The engineers analogy is the best I can show to people.
I think thats a great analogy Joel. Its certainly the ‘safest’ (in terms of avoiding litigation) action I can think of for all involved.
Cheers kev.
Yeah – once we covered that in one of our courses it made a heap of sense. It is not for the client to be up to date with all the legal requirements under the building code, electricity code, air conditioning code etc – that’s why they bring in the third party (ie engineer/engineering firm). The same system should be applied to web development, and is something that I have been saying about for quite some time.
“Recently in Australia the Blind Society brought legal action over Government websites”:http://euphemize.net/archives/20050306/and-so-it-begins/ (sorry but the article was not available online so I had to retype it). It is only this threat (and follow through of) legal action that will force unscrupulous web developers to tighten up their act. Something that may *have* to occur in addition is the bringing in of some form of competency requirements through an organisation (W3C would be great, but with so much on their plate and off-shoot may be ultimately required).
pixeldiva: “…and Matt Robin is incorrect. It is law that reasonable adjustments must be made to sites to ensure that they are accessible to all, and has been since October 1999, just like reasonable adjustments msut be made to buildings as of October 2004.”
Is the U.S….this is true – but not under UK law, and that’s what I meant and am completely correct about, thanks.
Actually – I AM wrong!
(Partially wrong)…the DDA source (as pointed to earlier by Kev) does indeed declare the accessibility law pixeldiva refers to, and I openly apologise to Pixeldiva for my previous remark.
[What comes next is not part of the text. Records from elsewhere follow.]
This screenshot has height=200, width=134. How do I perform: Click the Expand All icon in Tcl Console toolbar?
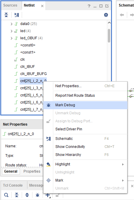[x=27, y=195]
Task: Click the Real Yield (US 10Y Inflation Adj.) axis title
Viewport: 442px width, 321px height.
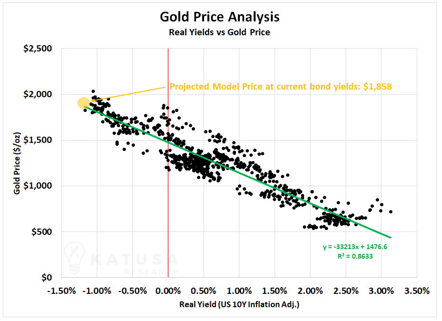Action: tap(239, 304)
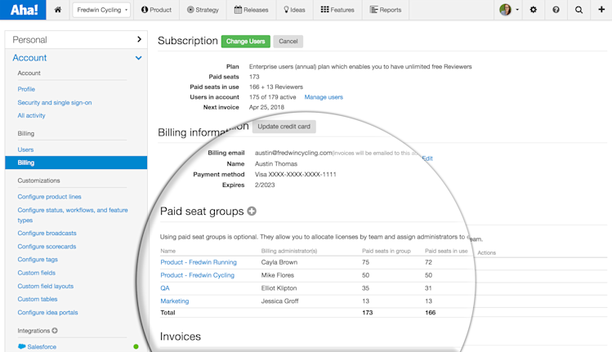This screenshot has width=612, height=352.
Task: Collapse the Account settings section
Action: [x=138, y=58]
Why do I suggest I am ‘partially’ wrong? Because even though the law exists – it really isn’t being implemented or enforced across numerous (UK) web sites that fail to meet accessibility standards – and I’m right about that! Why have such a law if it’s not going to be used? It doesn’t seem ‘proactive’ enough to just create laws that are only actioned upon AFTER the law has been broken!
Well actually… it has been implemented, and although there have been no cases actually gone to court in relation to web accessibility and the DDA, there have been a couple that have been settled out of court.
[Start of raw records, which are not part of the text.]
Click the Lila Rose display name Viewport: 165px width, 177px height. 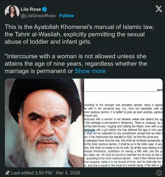31,9
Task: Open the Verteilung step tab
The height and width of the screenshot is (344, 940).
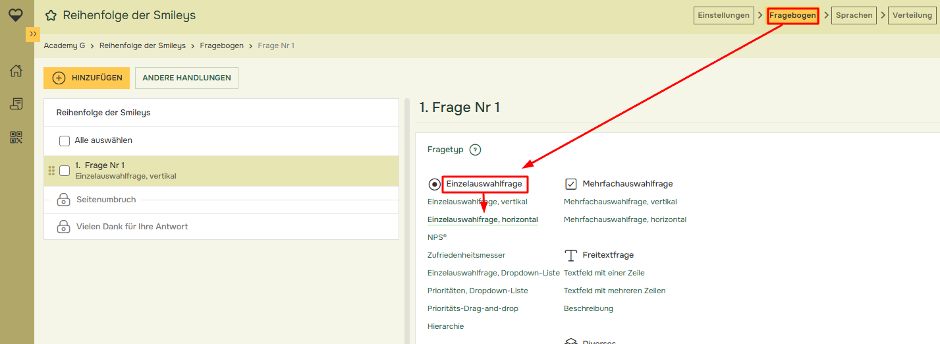Action: (x=912, y=15)
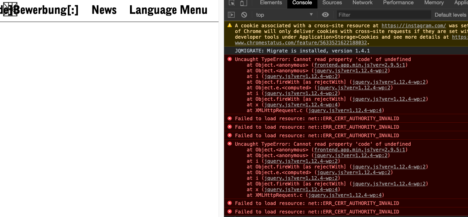Show the console sidebar panel
This screenshot has width=468, height=217.
231,15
It’s not a governmentally enforceable law in the sense that the accessibility police are going to come and kick your door in because the resources required to enforce it would be phenomenal, but that doesn’t mean that people with disabilities aren’t complaining about it and going as far as taking action.
It’s very much in force and it’s very much in use, it’s just working to the extent that companies are choosing to make changes rather than go to court.
[Late to the party perhaps, but no matter… :)]
Well, I’ve already posted with the opinion that everyone in the process is responsible (Who’s responsible?), in much the same way as no one person/role is responsible for making a physical building meet disabled access requirements.
In terms of who gets sued… well, in the first instance, I guess whoever owns the site gets sued; just as the owner of a building gets sued if someone slips over there. Ultimate responsibility may be another question entirely; eg. major vendors may be subject to counter-claims and subsequent actions or whatever.
It’s thorny since the client probably isn’t an expert; but the law is not based on getting things morally right – it’s based on figuring out who can get sued. It’s a *legal* system, not a *justice* system 🙂 Plus – here in Australia anyway – there is a principle that “ignorance is not a defence”, whether people agree with it or not. Basically it means if you’re not aware of the law, you can still break it.